◆ WHAT YOU NEED TO DO
Only the text is wanted; write out each record below exactly and exclude all pictures.
===== DATA PROVIDED
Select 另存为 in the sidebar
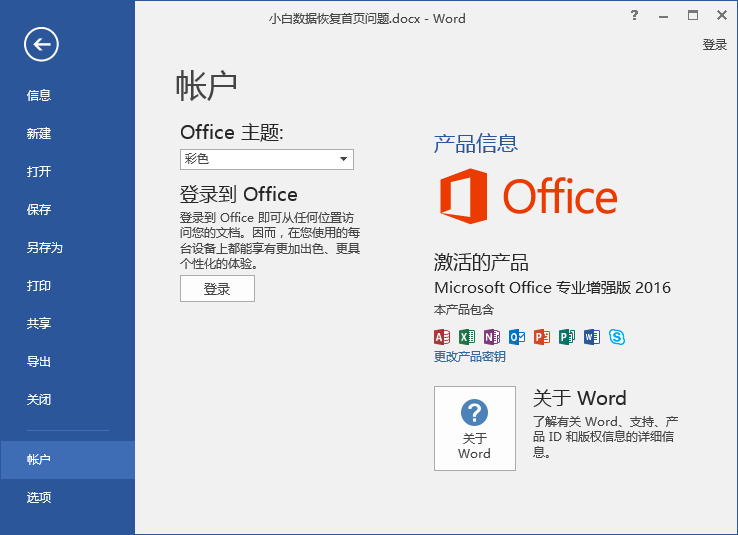 pyautogui.click(x=45, y=248)
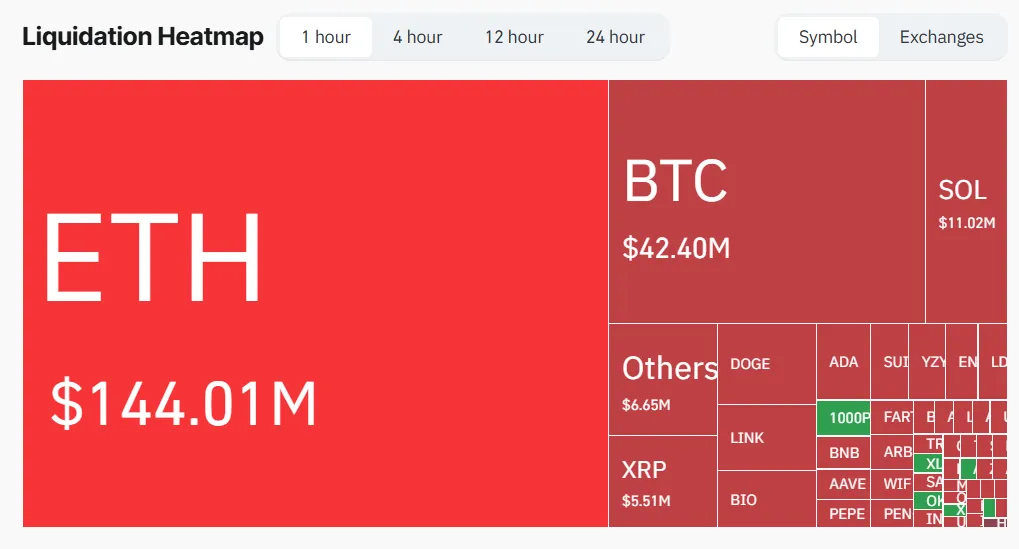
Task: Select the Symbol view toggle
Action: coord(828,37)
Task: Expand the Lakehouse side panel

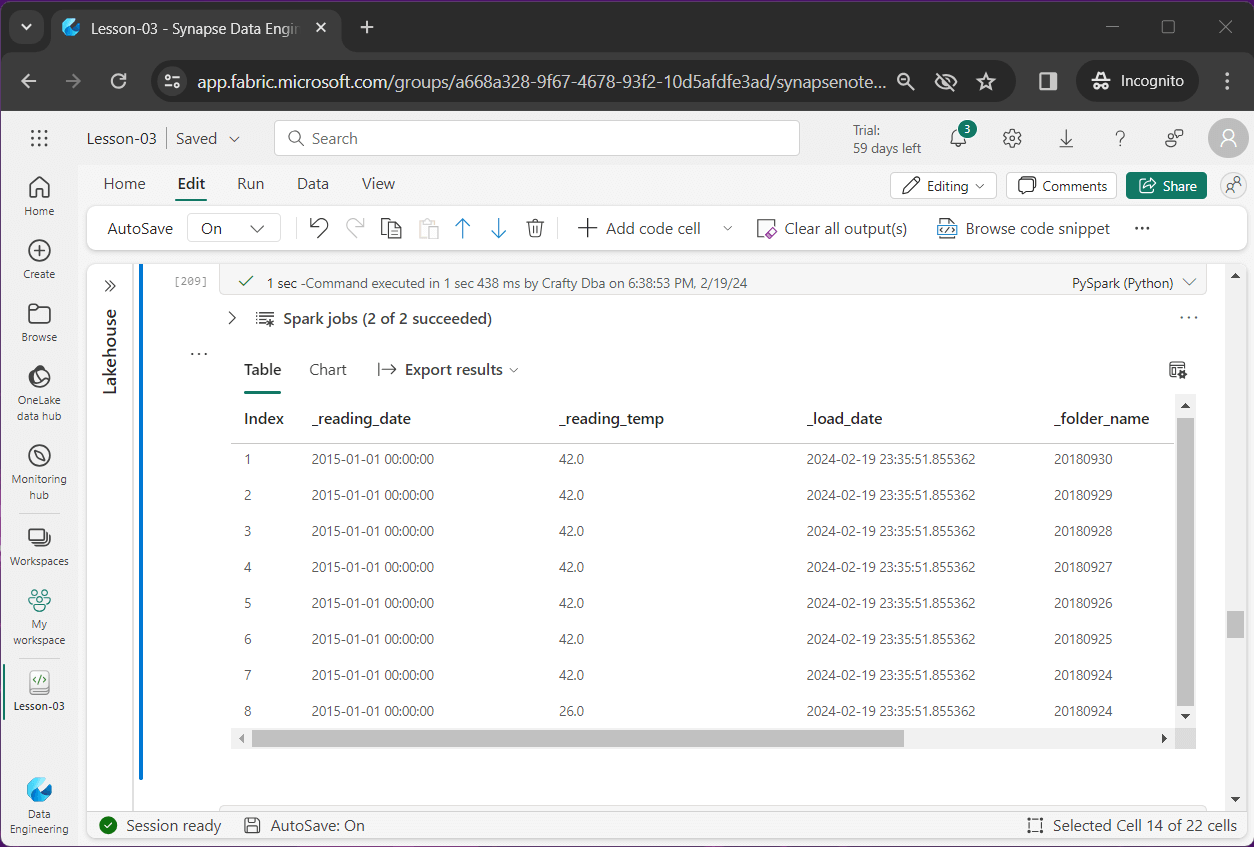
==========
◆ ANSWER TO THIS TASK
Select 另存为 in the sidebar
 pyautogui.click(x=45, y=248)
Task: Select the Symbol view toggle
Action: coord(828,37)
Task: Expand the Lakehouse side panel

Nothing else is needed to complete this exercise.